■ WORK TO BE COMPLETED ■
Skip every picture and copy only the lines from the one containing "The image size is (1600, 653)." to the final line of the records below.

(Screenshot grounding data)
--- START ---

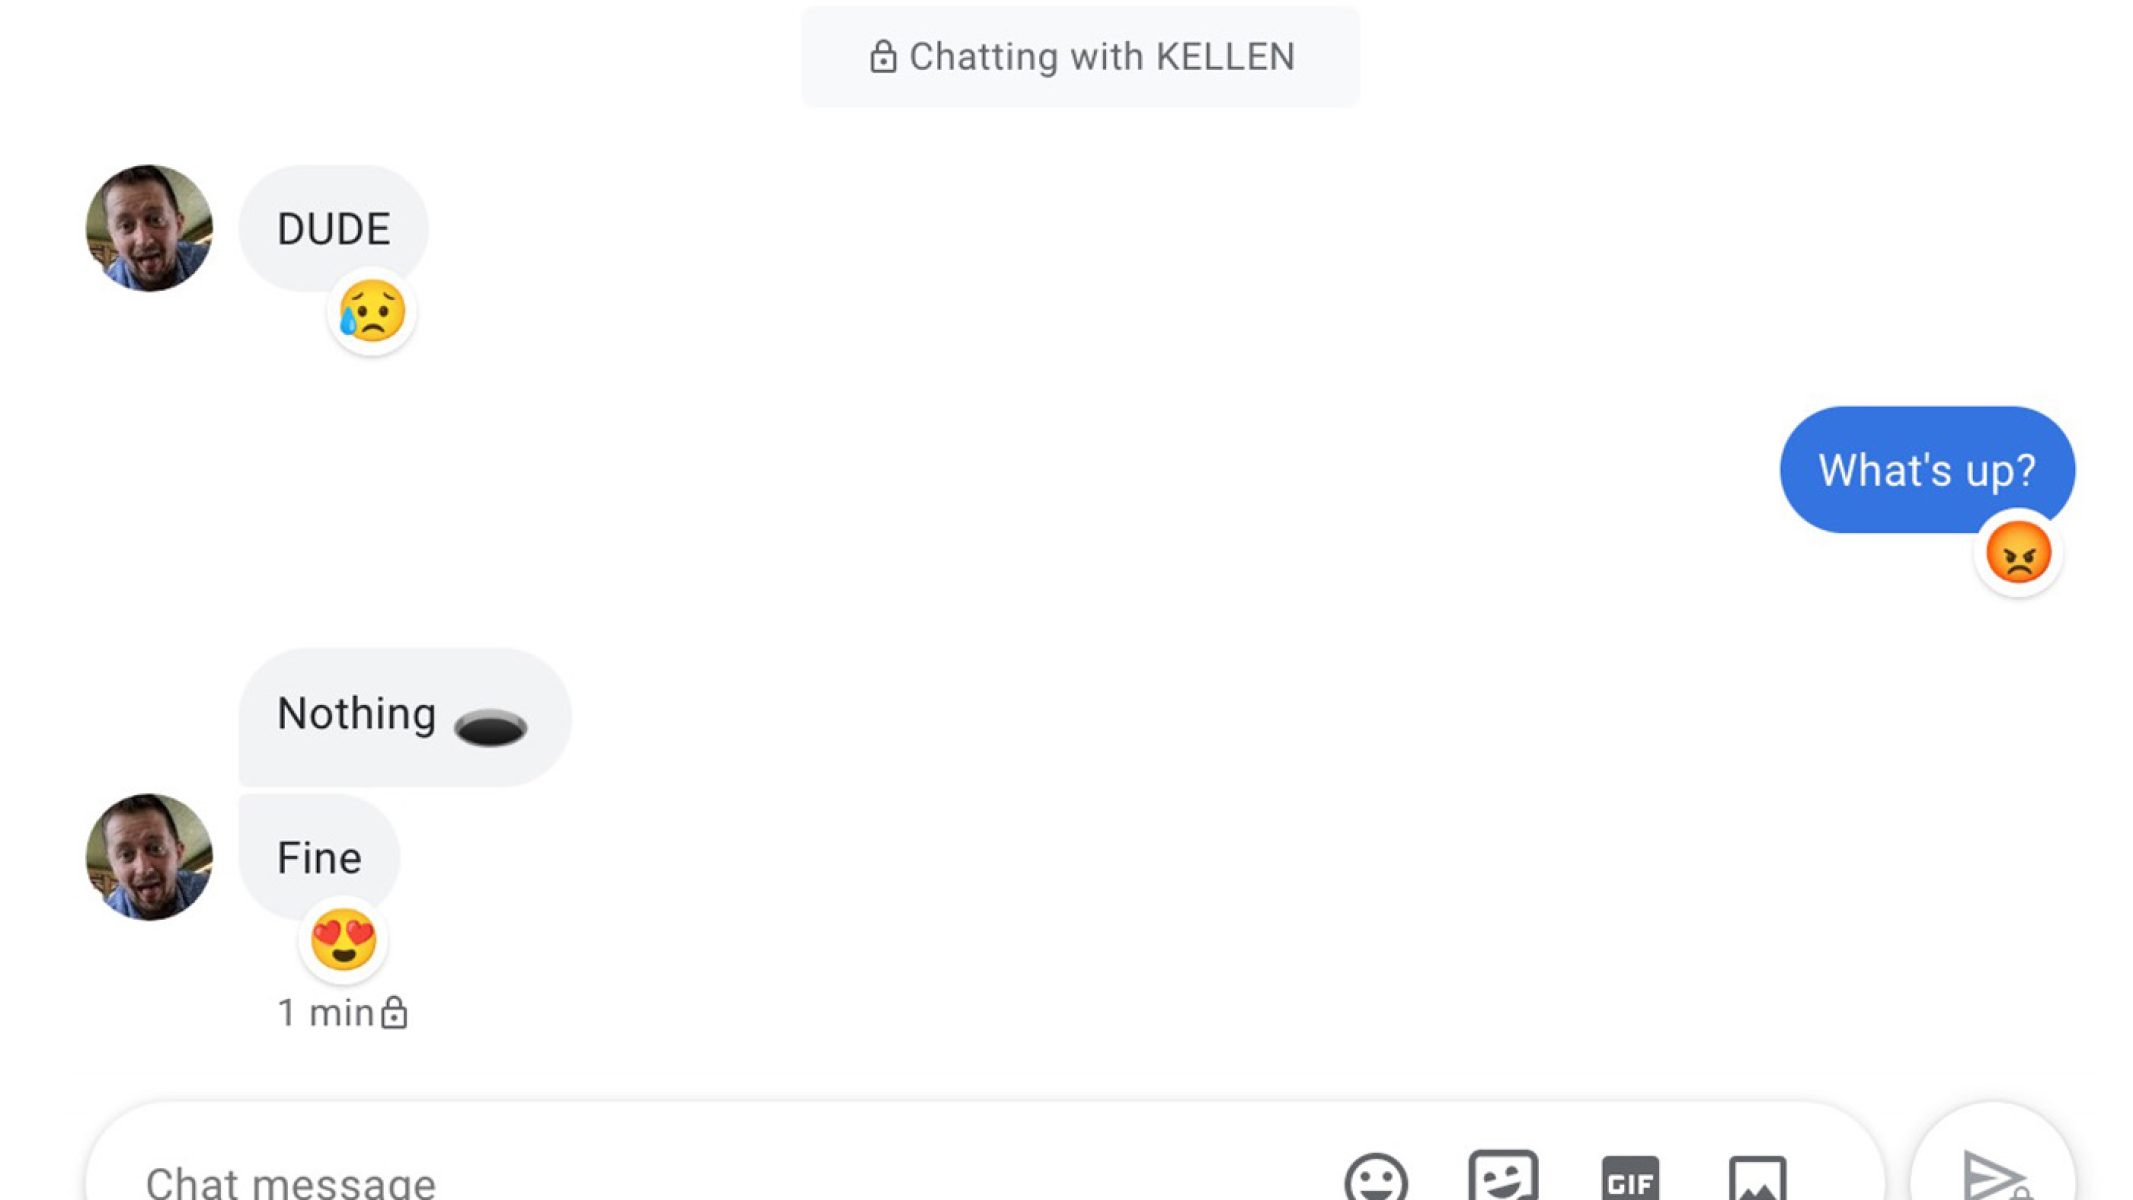
Task: Click the Chatting with KELLEN banner
Action: (1080, 57)
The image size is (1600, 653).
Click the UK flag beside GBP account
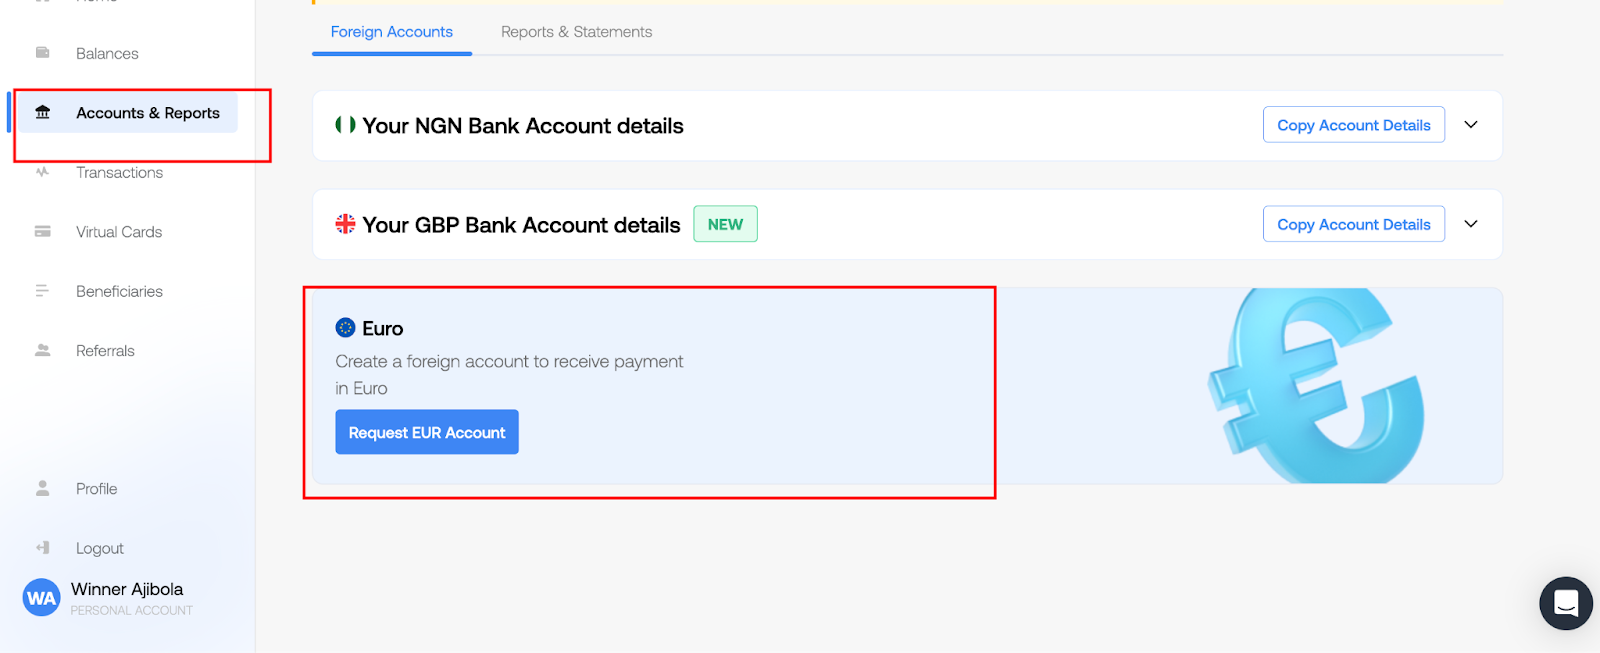[345, 224]
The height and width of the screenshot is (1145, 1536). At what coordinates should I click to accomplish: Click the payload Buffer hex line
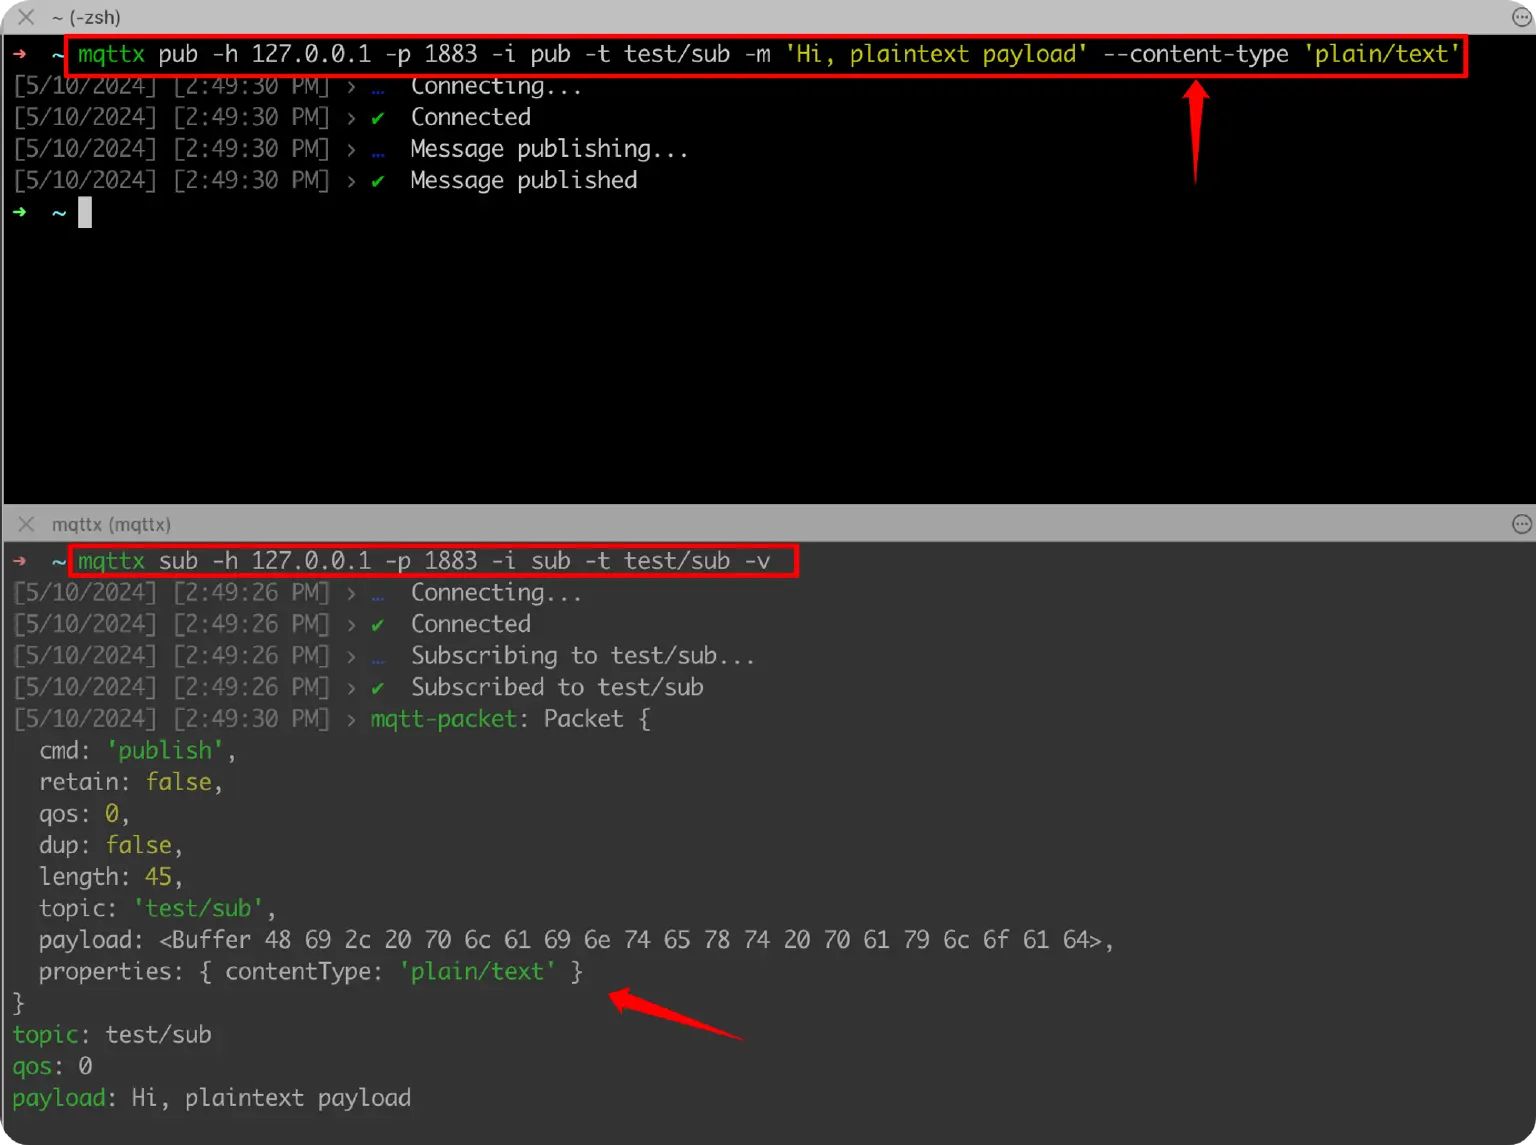coord(634,940)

--- END ---

■ ANSWER ■
The image size is (1600, 653).
Click the UK flag beside GBP account
[345, 224]
The height and width of the screenshot is (1145, 1536). At what coordinates should I click to accomplish: Click the payload Buffer hex line
coord(634,940)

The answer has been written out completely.